◆ ENTRIES PROVIDED:
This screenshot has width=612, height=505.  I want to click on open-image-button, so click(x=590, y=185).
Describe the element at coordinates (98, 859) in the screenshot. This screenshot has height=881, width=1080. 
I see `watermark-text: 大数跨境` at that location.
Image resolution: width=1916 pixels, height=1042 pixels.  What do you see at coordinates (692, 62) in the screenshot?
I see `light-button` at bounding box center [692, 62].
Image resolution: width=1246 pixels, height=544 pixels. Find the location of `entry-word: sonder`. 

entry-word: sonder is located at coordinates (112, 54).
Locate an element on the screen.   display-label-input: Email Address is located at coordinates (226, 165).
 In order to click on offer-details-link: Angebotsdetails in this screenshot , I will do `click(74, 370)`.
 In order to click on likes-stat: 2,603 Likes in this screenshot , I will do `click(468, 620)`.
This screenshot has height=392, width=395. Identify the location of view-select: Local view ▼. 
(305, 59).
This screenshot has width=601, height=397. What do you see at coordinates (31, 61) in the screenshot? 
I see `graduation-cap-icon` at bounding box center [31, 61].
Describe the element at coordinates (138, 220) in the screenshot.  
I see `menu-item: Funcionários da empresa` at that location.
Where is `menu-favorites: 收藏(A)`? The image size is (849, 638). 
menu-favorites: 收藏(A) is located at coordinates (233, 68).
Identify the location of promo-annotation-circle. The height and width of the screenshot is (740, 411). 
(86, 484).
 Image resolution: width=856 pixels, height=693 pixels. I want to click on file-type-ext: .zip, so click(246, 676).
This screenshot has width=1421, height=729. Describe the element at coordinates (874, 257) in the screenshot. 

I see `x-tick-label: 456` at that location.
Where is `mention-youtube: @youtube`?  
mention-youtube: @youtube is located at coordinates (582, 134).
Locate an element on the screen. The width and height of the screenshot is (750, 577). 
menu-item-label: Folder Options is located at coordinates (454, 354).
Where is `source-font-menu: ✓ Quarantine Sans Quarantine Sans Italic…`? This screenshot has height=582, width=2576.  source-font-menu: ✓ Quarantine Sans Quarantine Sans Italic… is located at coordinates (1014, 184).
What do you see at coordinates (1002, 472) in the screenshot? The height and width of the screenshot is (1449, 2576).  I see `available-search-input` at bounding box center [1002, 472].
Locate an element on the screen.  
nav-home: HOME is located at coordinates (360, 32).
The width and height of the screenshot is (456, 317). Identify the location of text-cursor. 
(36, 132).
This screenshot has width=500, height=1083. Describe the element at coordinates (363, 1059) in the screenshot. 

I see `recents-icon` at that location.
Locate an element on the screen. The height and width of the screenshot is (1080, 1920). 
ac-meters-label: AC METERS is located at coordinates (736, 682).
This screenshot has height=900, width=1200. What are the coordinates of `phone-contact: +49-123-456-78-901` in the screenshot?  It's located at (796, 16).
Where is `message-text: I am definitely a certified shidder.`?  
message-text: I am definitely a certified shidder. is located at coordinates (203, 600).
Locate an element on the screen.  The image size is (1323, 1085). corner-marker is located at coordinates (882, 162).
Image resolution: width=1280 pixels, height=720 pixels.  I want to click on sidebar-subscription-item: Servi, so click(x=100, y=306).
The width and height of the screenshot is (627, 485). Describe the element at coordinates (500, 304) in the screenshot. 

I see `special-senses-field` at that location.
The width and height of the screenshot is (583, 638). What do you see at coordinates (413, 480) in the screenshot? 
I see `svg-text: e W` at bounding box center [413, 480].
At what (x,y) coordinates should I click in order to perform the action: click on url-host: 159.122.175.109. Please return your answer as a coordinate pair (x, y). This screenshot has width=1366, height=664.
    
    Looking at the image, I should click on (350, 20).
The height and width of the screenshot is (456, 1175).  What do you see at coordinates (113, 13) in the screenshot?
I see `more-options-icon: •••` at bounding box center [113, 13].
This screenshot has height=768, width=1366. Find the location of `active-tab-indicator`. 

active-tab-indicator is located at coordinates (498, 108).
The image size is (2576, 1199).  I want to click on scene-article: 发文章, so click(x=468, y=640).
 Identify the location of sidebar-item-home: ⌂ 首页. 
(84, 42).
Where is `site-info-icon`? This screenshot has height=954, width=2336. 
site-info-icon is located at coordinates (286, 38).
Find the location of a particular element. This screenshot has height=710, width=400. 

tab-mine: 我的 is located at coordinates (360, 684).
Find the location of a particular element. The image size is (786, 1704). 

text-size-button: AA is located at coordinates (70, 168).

◆ EXERCISE AIM:
Turn the listing above into a Markdown table with a Row column for the row number and a Line column for each line, skipping blank lines.

◆ ANSWER SPACE:
| Row | Line |
|---|---|
| 1 | This screenshot has width=612, height=505.  I want to click on open-image-button, so click(x=590, y=185). |
| 2 | Describe the element at coordinates (98, 859) in the screenshot. This screenshot has height=881, width=1080.  |
| 3 | I see `watermark-text: 大数跨境` at that location. |
| 4 | Image resolution: width=1916 pixels, height=1042 pixels.  What do you see at coordinates (692, 62) in the screenshot? |
| 5 | I see `light-button` at bounding box center [692, 62]. |
| 6 | Image resolution: width=1246 pixels, height=544 pixels. Find the location of `entry-word: sonder`.  |
| 7 | entry-word: sonder is located at coordinates (112, 54). |
| 8 | Locate an element on the screen.   display-label-input: Email Address is located at coordinates (226, 165). |
| 9 |  In order to click on offer-details-link: Angebotsdetails in this screenshot , I will do `click(74, 370)`. |
| 10 |  In order to click on likes-stat: 2,603 Likes in this screenshot , I will do `click(468, 620)`. |
| 11 | This screenshot has height=392, width=395. Identify the location of view-select: Local view ▼.  |
| 12 | (305, 59). |
| 13 | This screenshot has width=601, height=397. What do you see at coordinates (31, 61) in the screenshot?  |
| 14 | I see `graduation-cap-icon` at bounding box center [31, 61]. |
| 15 | Describe the element at coordinates (138, 220) in the screenshot.   |
| 16 | I see `menu-item: Funcionários da empresa` at that location. |
| 17 | Where is `menu-favorites: 收藏(A)`? The image size is (849, 638).  |
| 18 | menu-favorites: 收藏(A) is located at coordinates (233, 68). |
| 19 | Identify the location of promo-annotation-circle. The height and width of the screenshot is (740, 411).  |
| 20 | (86, 484). |
| 21 |  Image resolution: width=856 pixels, height=693 pixels. I want to click on file-type-ext: .zip, so click(246, 676). |
| 22 | This screenshot has width=1421, height=729. Describe the element at coordinates (874, 257) in the screenshot.  |
| 23 | I see `x-tick-label: 456` at that location. |
| 24 | Where is `mention-youtube: @youtube`?   |
| 25 | mention-youtube: @youtube is located at coordinates (582, 134). |
| 26 | Locate an element on the screen. The width and height of the screenshot is (750, 577).  |
| 27 | menu-item-label: Folder Options is located at coordinates (454, 354). |
| 28 | Where is `source-font-menu: ✓ Quarantine Sans Quarantine Sans Italic…`? This screenshot has height=582, width=2576.  source-font-menu: ✓ Quarantine Sans Quarantine Sans Italic… is located at coordinates (1014, 184). |
| 29 | What do you see at coordinates (1002, 472) in the screenshot? The height and width of the screenshot is (1449, 2576).  I see `available-search-input` at bounding box center [1002, 472]. |
| 30 | Locate an element on the screen.   |
| 31 | nav-home: HOME is located at coordinates (360, 32). |
| 32 | The width and height of the screenshot is (456, 317). Identify the location of text-cursor.  |
| 33 | (36, 132). |
| 34 | This screenshot has width=500, height=1083. Describe the element at coordinates (363, 1059) in the screenshot.  |
| 35 | I see `recents-icon` at that location. |
| 36 | Locate an element on the screen. The height and width of the screenshot is (1080, 1920).  |
| 37 | ac-meters-label: AC METERS is located at coordinates (736, 682). |
| 38 | This screenshot has height=900, width=1200. What are the coordinates of `phone-contact: +49-123-456-78-901` in the screenshot?  It's located at (796, 16). |
| 39 | Where is `message-text: I am definitely a certified shidder.`?   |
| 40 | message-text: I am definitely a certified shidder. is located at coordinates (203, 600). |
| 41 | Locate an element on the screen.  The image size is (1323, 1085). corner-marker is located at coordinates (882, 162). |
| 42 | Image resolution: width=1280 pixels, height=720 pixels.  I want to click on sidebar-subscription-item: Servi, so click(x=100, y=306). |
| 43 | The width and height of the screenshot is (627, 485). Describe the element at coordinates (500, 304) in the screenshot.  |
| 44 | I see `special-senses-field` at that location. |
| 45 | The width and height of the screenshot is (583, 638). What do you see at coordinates (413, 480) in the screenshot?  |
| 46 | I see `svg-text: e W` at bounding box center [413, 480]. |
| 47 | At what (x,y) coordinates should I click in order to perform the action: click on url-host: 159.122.175.109. Please return your answer as a coordinate pair (x, y). This screenshot has width=1366, height=664. |
| 48 |     Looking at the image, I should click on (350, 20). |
| 49 | The height and width of the screenshot is (456, 1175).  What do you see at coordinates (113, 13) in the screenshot? |
| 50 | I see `more-options-icon: •••` at bounding box center [113, 13]. |
| 51 | This screenshot has height=768, width=1366. Find the location of `active-tab-indicator`.  |
| 52 | active-tab-indicator is located at coordinates (498, 108). |
| 53 | The image size is (2576, 1199).  I want to click on scene-article: 发文章, so click(x=468, y=640). |
| 54 |  Identify the location of sidebar-item-home: ⌂ 首页.  |
| 55 | (84, 42). |
| 56 | Where is `site-info-icon`? This screenshot has height=954, width=2336.  |
| 57 | site-info-icon is located at coordinates (286, 38). |
| 58 | Find the location of a particular element. This screenshot has height=710, width=400.  |
| 59 | tab-mine: 我的 is located at coordinates (360, 684). |
| 60 | Find the location of a particular element. The image size is (786, 1704).  |
| 61 | text-size-button: AA is located at coordinates (70, 168). |